BEGIN DATASET EXCERPTS

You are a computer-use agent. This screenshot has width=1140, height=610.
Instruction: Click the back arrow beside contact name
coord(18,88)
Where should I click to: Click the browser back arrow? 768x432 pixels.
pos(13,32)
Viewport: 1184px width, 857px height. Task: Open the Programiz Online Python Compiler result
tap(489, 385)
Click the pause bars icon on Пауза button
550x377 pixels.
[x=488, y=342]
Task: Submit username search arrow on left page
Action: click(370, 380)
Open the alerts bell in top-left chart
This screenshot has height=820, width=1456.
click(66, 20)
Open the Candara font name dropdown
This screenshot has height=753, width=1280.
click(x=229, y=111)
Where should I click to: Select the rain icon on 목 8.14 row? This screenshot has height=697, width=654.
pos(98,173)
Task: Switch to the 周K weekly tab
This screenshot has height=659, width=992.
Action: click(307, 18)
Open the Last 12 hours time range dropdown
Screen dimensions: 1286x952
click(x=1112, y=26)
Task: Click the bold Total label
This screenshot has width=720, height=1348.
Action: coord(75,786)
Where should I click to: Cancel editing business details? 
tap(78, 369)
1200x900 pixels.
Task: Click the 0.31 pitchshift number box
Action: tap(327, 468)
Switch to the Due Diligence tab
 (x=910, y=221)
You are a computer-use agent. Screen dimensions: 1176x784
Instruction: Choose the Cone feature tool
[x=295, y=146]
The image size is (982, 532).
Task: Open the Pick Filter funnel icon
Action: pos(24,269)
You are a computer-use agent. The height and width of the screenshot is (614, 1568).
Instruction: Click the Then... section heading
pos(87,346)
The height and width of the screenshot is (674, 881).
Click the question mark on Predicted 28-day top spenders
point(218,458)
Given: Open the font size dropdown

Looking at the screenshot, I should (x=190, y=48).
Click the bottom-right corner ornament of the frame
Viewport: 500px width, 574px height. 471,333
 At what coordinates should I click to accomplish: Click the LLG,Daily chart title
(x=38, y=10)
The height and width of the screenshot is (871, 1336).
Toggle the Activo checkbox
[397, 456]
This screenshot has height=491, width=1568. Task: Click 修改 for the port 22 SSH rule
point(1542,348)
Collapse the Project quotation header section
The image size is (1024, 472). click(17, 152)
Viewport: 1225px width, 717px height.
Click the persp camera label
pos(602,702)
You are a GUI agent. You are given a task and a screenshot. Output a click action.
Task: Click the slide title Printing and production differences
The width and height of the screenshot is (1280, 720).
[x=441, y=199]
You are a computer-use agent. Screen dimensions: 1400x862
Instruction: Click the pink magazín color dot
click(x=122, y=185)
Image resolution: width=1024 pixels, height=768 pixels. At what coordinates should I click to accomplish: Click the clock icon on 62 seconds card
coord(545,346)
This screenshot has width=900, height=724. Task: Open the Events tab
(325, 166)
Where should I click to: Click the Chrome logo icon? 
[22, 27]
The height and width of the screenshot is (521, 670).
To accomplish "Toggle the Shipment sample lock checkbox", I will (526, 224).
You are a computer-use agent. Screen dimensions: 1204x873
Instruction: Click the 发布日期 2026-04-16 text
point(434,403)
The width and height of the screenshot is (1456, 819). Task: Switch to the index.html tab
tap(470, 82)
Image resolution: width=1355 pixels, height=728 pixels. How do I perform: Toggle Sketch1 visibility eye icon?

END DATASET EXCERPTS

**EXERCISE INSTRUCTIONS:** Copy the material again from its start through the line holding "tap(489, 385)", inclusive, keeping the requests unchanged and adding 123 to each number in the answer coordinates.

**WRITTEN RESPONSE:**
You are a computer-use agent. This screenshot has width=1140, height=610.
Instruction: Click the back arrow beside contact name
coord(141,211)
Where should I click to: Click the browser back arrow? 768x432 pixels.
pos(136,155)
Viewport: 1184px width, 857px height. Task: Open the Programiz Online Python Compiler result
tap(612, 508)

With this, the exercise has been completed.